Le terrorisme et les ennuis judicaires de Lamine Diack au menu

Les journaux parus jeudi évoquent l’affaire des présumés terroristes arrêtés récemment par les services de sécurité sénégalais et la mise en examen à Paris de Lamine Diack, ancien président de la Fédération internationale d’athlétisme (IAAF), dans le cadre d’un dossier de corruption supposée lié à la lutte antidopage.
Libération revient sur la série d’arrestations de personnes en lien avec le terrorisme et titre : ‘’Le cerveau cerné’’. ‘’C’est un Sénégalais interpellé à la frontière nigérienne alors qu’il tentait de rallier le Nigéria qui est au centre du dossier de terrorisme présumé piloté par la Division des investigations criminelles (DIC). Son nom : Makhtar Diokhané’’’, écrit Libération.

Pour le journal, ‘’certains prêcheurs ou marabouts autoproclamés qui s’empressent de dénoncer les arrestations récentes effectuées par la police et la gendarmerie dans le cadre de la prévention contre le terrorisme gagneraient à se taire.

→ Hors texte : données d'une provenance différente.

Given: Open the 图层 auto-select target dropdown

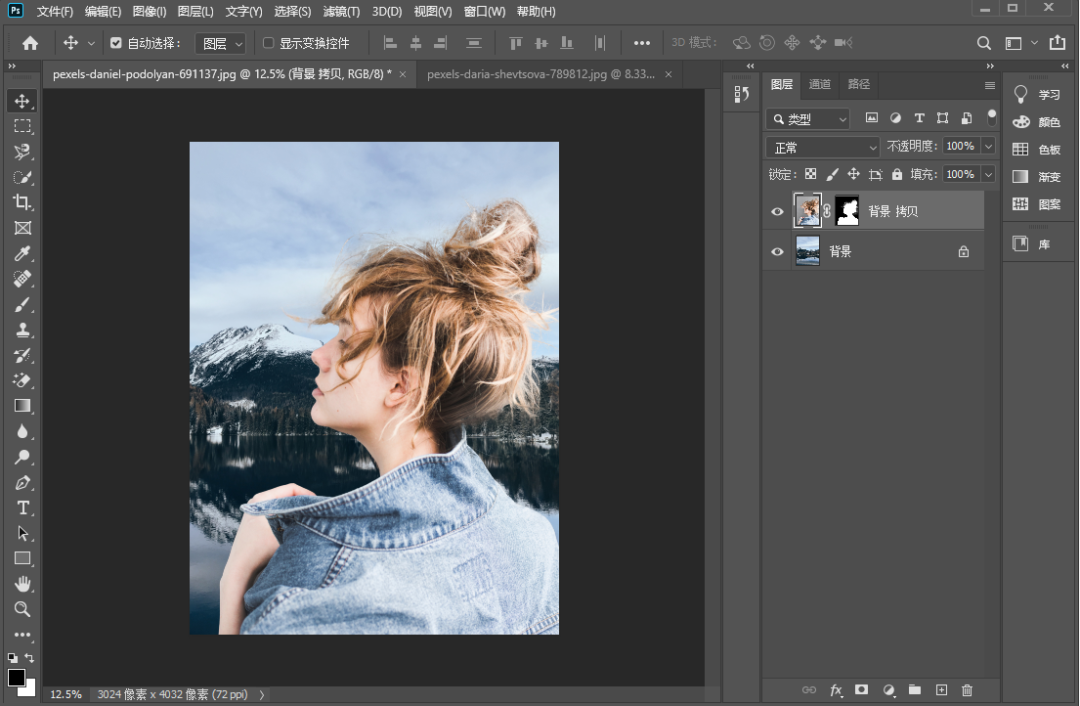Looking at the screenshot, I should (221, 44).
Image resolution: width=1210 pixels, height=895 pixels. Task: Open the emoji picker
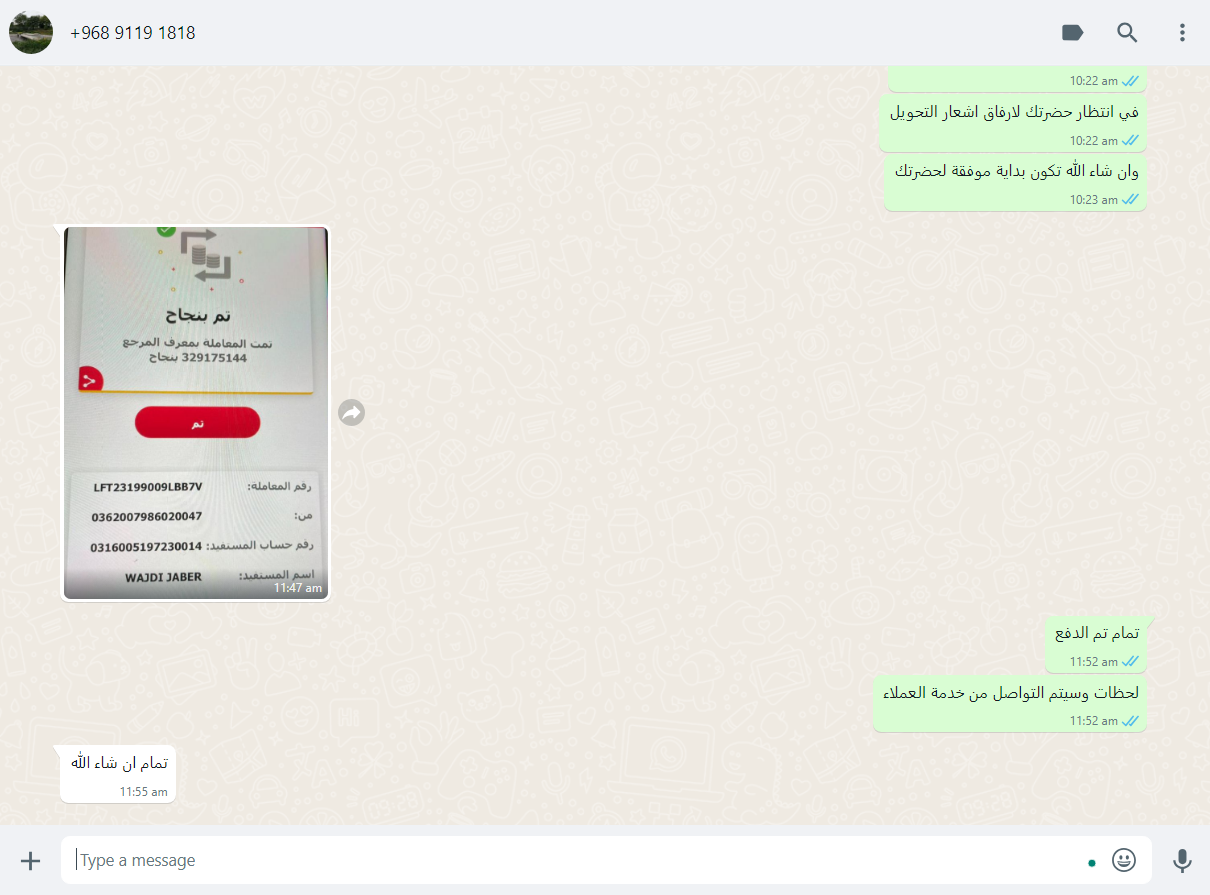1124,860
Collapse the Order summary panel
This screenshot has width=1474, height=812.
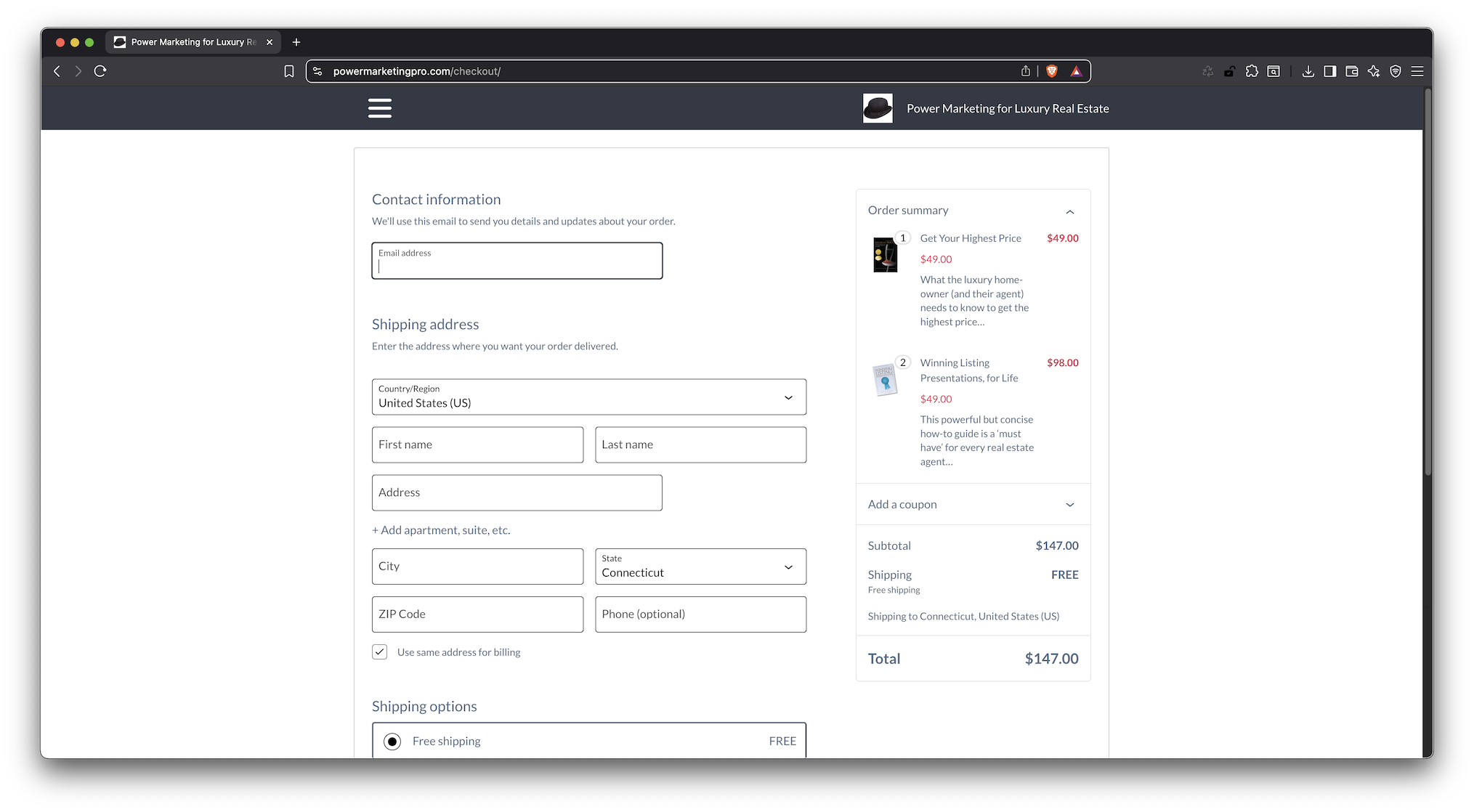[1069, 211]
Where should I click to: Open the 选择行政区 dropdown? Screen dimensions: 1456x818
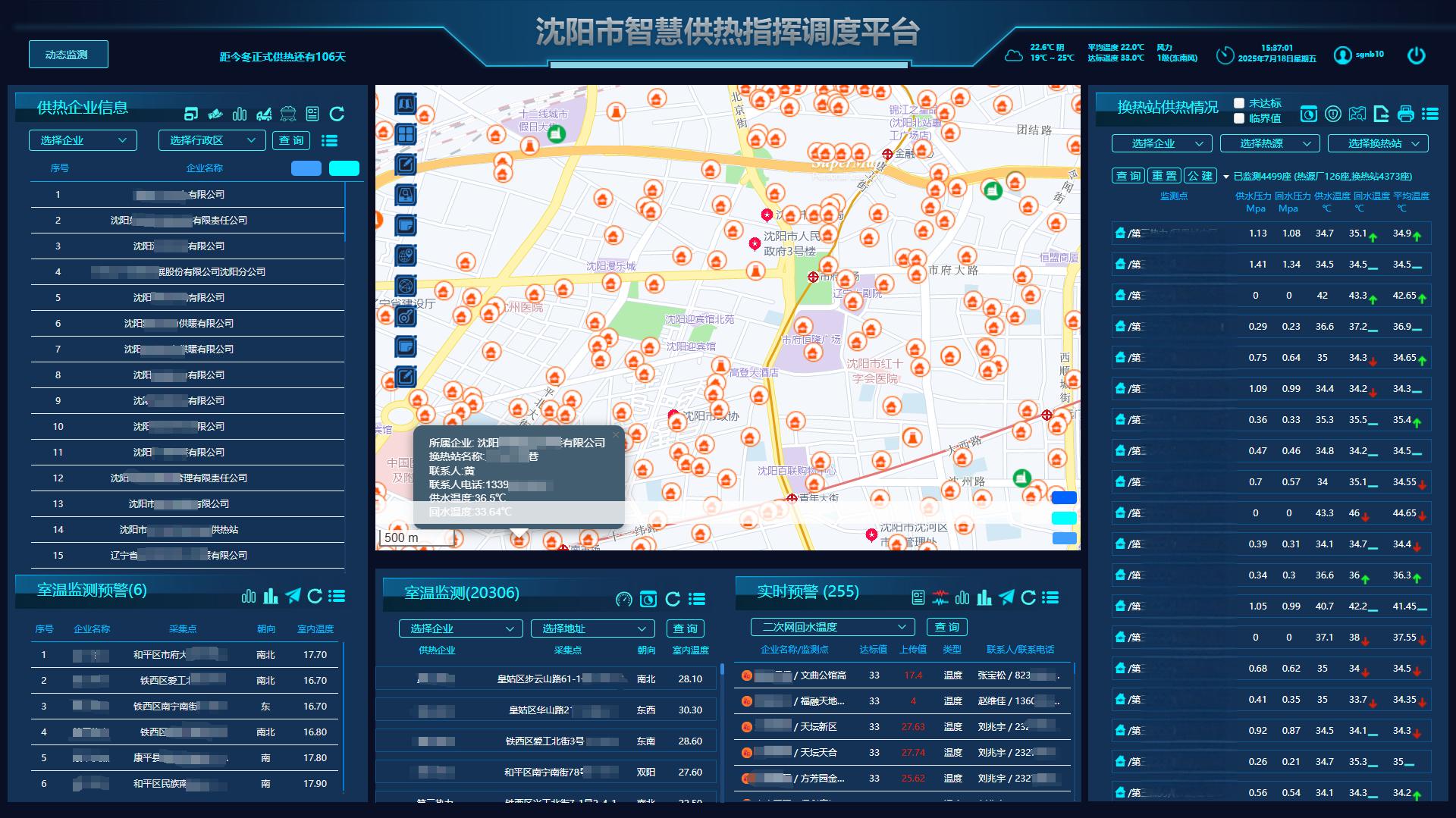pos(212,140)
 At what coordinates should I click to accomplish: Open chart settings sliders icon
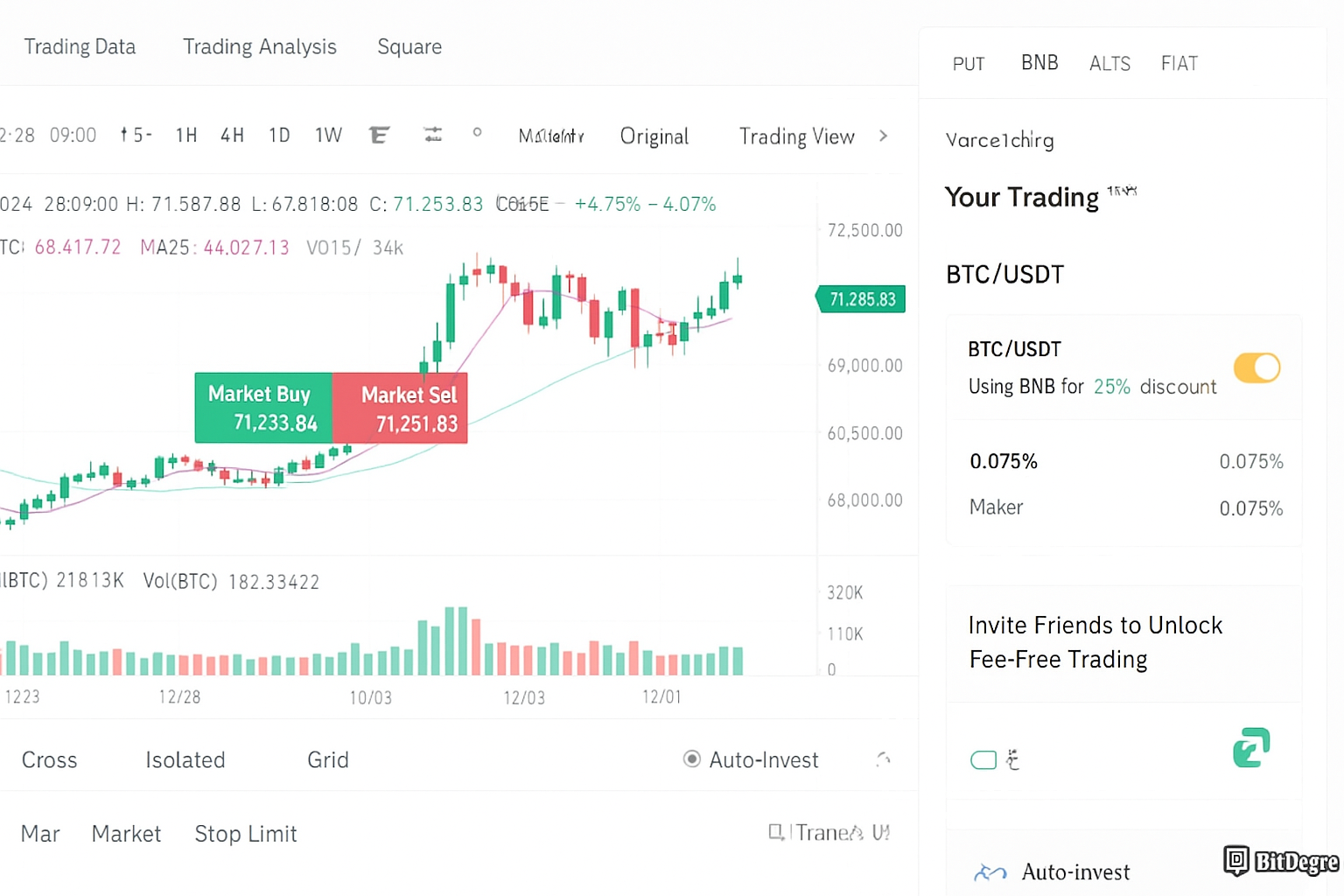coord(432,135)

En effet, les dossiers pilotés par la Section de recherches de Dakar et la DIC reposent sur des informations en béton qui étayent l’existence d’une filière de financement du terrorisme’’.

Le cerveau de cette filière serait, selon le journal, Makhtar Diokhané, époux de C Diokhané présentée comme ‘’une adepte de la burqah et du discours radical, placée en garde à vue à la DIC’’’. Son mari a été arrêté à la frontière nigérienne et son extradition ‘’devrait se faire dans les prochains jours’’, rapporte Libération.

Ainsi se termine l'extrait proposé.